Records from a collection
'''

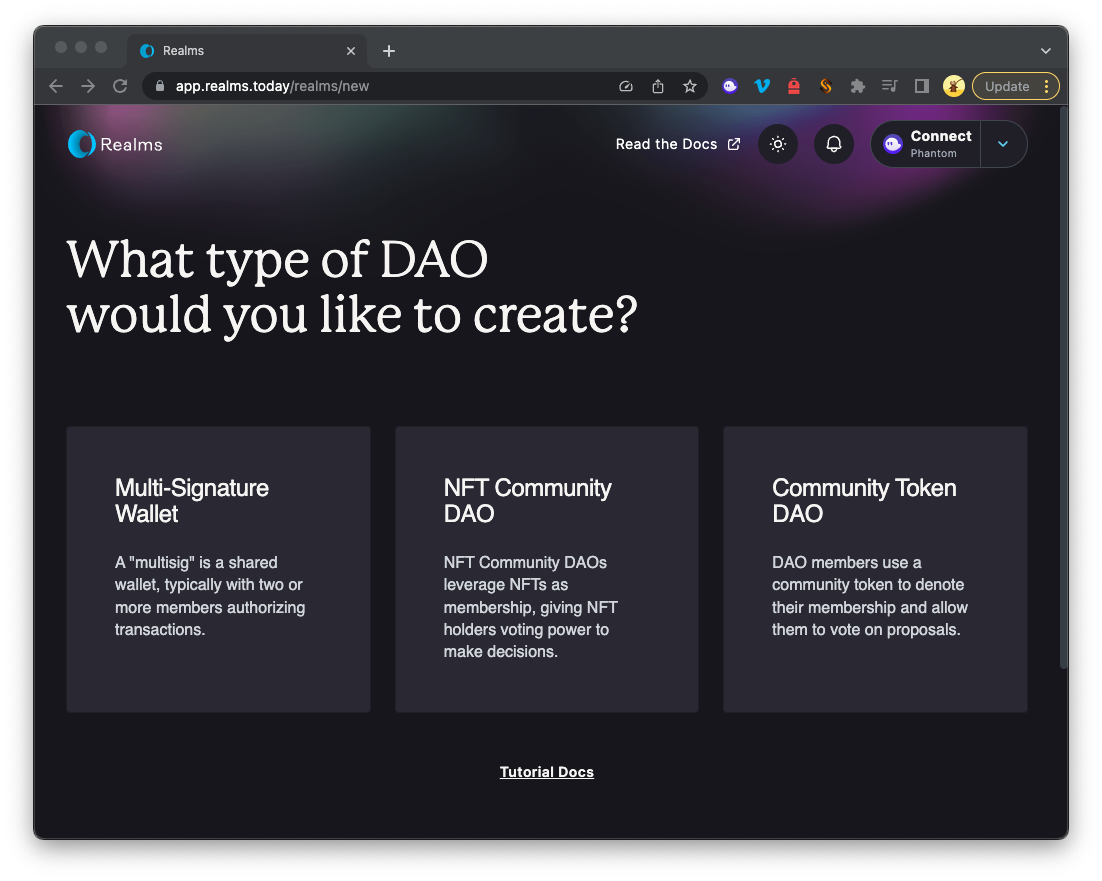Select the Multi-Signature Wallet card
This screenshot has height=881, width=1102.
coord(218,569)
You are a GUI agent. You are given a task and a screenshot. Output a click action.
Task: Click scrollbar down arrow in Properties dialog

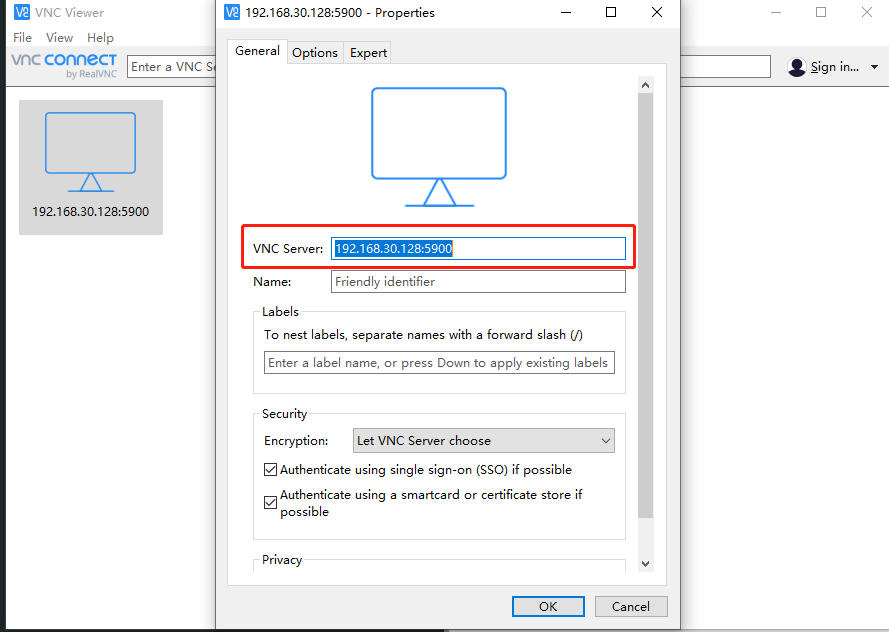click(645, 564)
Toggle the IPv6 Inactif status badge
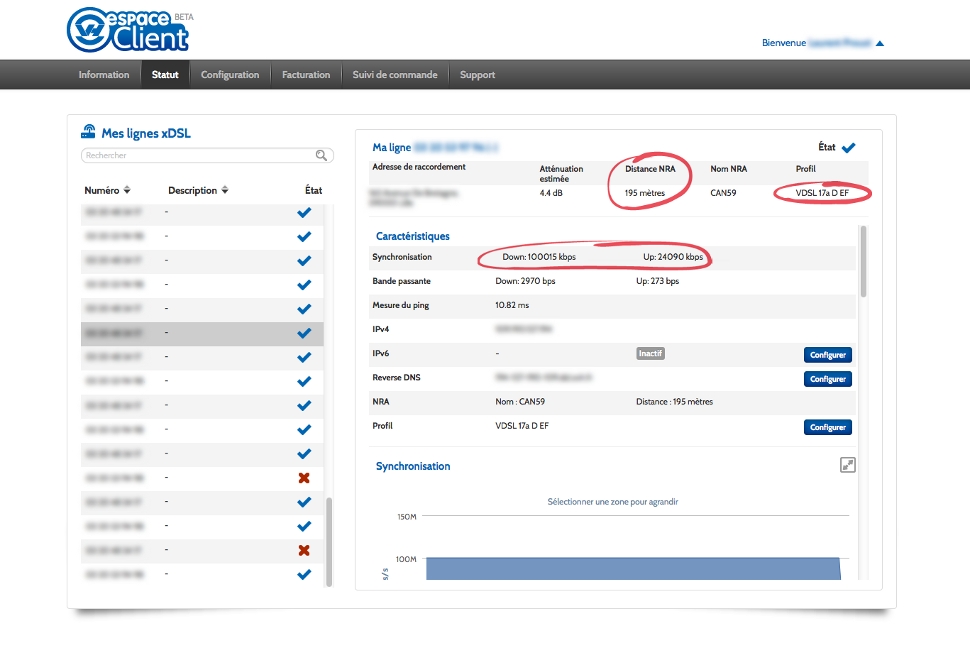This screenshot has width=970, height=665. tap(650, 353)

'''

* REQUIRED ACTION *
With the pictures left out, copy exactly the lines from the one containing "You are a GUI" through the final line of the records above, both included.

* ANSWER SECTION *
You are a GUI agent. You are given a task and a screenshot. Output a click action.
Task: Click scrollbar down arrow in Properties dialog

click(645, 564)
Toggle the IPv6 Inactif status badge
This screenshot has width=970, height=665. tap(650, 353)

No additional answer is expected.